Как-то раз Филипон, вдохновленный успехом Робера Макэра и зная, как мастерски изображает Гаварни женщин, предложил ему нарисовать мадам Макэр — создать тип женщины-дельца. Гаварни отшутился: «Но ведь Робер Макэр — это жульничество, оно не имеет пола». И предложил Филипону сделать серию литографий о женском лукавстве.

Домье любил болтать с Гаварни, его разговор был всегда весел и занимателен. Он обладал удивительно острым глазом: с первого взгляда угадывал профессию незнакомых людей, никогда не забывал раз увиденного лица. Гаварни был отлично образован, много путешествовал, сам был не чужд литературы: писал статьи и превосходно сочинял тексты к собственным рисункам — грациозные, остроумные отрывки диалогов, словно подслушанные в уличной толпе или в тесноте маскарадов.

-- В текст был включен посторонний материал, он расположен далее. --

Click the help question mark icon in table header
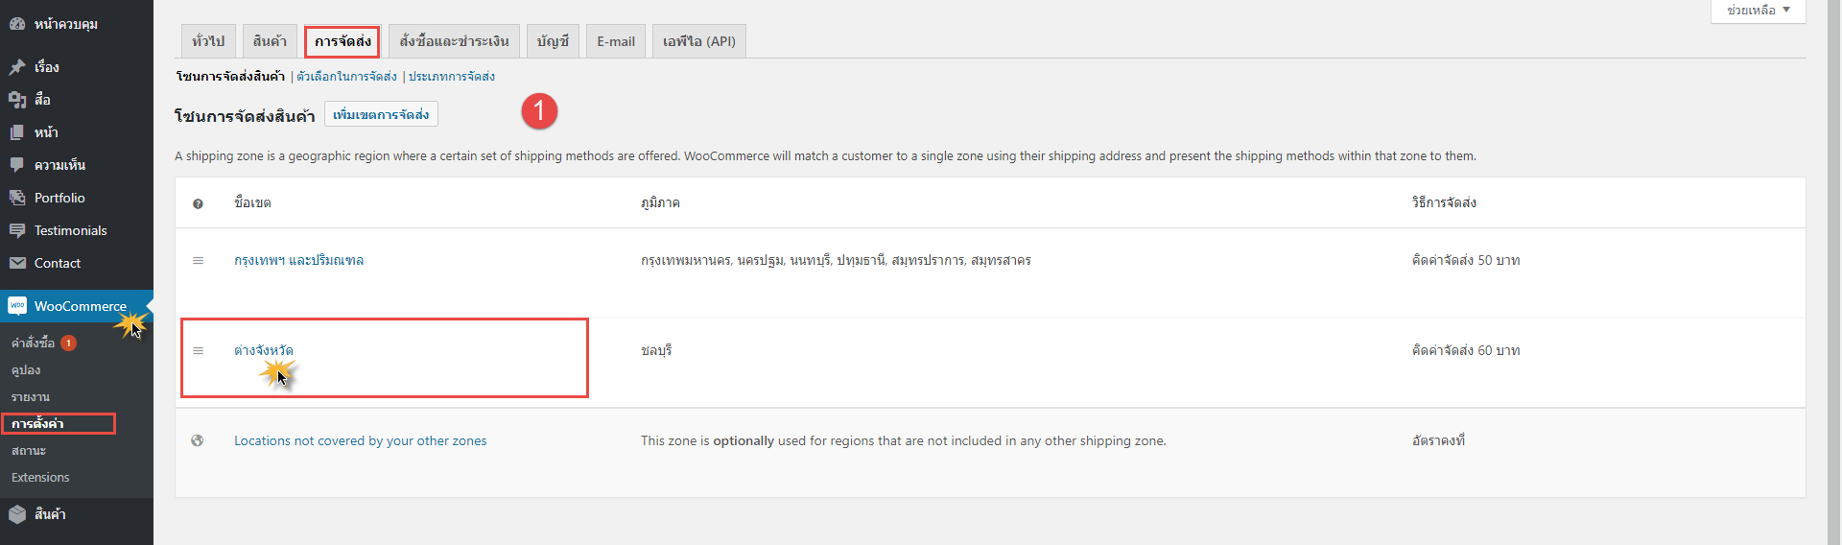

Рядом с Гаварни Домье казался себе тяжелодумом, несмотря на то, что умел работать и много и быстро. Он слишком подолгу размышлял, жизнь не представлялась ему такой пленительно-радостной, какой представлялась она Гаварни.

В «Шаривари» Домье давно уже считали признанным мастером. Филипон с улыбкой вспоминал молчаливого, застенчивого юношу в потертом сюртуке, впервые переступившего порог магазина Обера десять лет назад. Правда, с тех пор Домье едва ли сделался разговорчивее, да и костюм его был по-прежнему далеко не роскошен. Годы мало изменили Домье. Он лишь стал чуть плотнее, чем раньше, и появились первые морщинки около добродушных ясных глаз. Но теперь он был зрелым человеком, настоящим художником, и начинающие рисовальщики, появлявшиеся в редакции, с трепетом показывали ему свои работы, как когда-то он — Филипону.

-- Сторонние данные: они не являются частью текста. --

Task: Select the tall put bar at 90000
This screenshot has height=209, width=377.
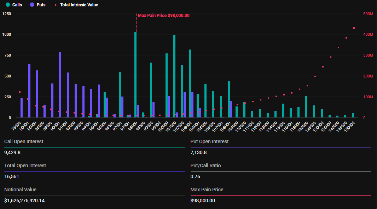Action: pos(60,85)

А Домье в глубине души чувствовал себя совсем мальчишкой в искусстве. Он понимал, что его путь художника только начинается, что самое главное впереди.

Но что было главным? Знал ли он это?

Ему уже за тридцать. Его товарищи и сверстники давно уже выставляли свои произведения в салонах. Имена Жанрона, Диаза, Прео мелькали в критических статьях солидных художественных газет. «Лимузенские крестьяне», «Двое нищих» и портреты Жанрона вызвали лестные замечания влиятельных рецензентов: «Жанрон занимает первое место среди художников человеческой фигуры… Жанрон не далек от великих мастеров», — писал журнал «Артист». Диаз тоже начинал пользоваться известностью. Домье же, как и раньше, относился к своей живописи с болезненной недоверчивостью, видимо он требовал от себя слишком многого. Работы свои он показывал только близким друзьям и не хотел и — думать о том, чтобы представить их на выставку.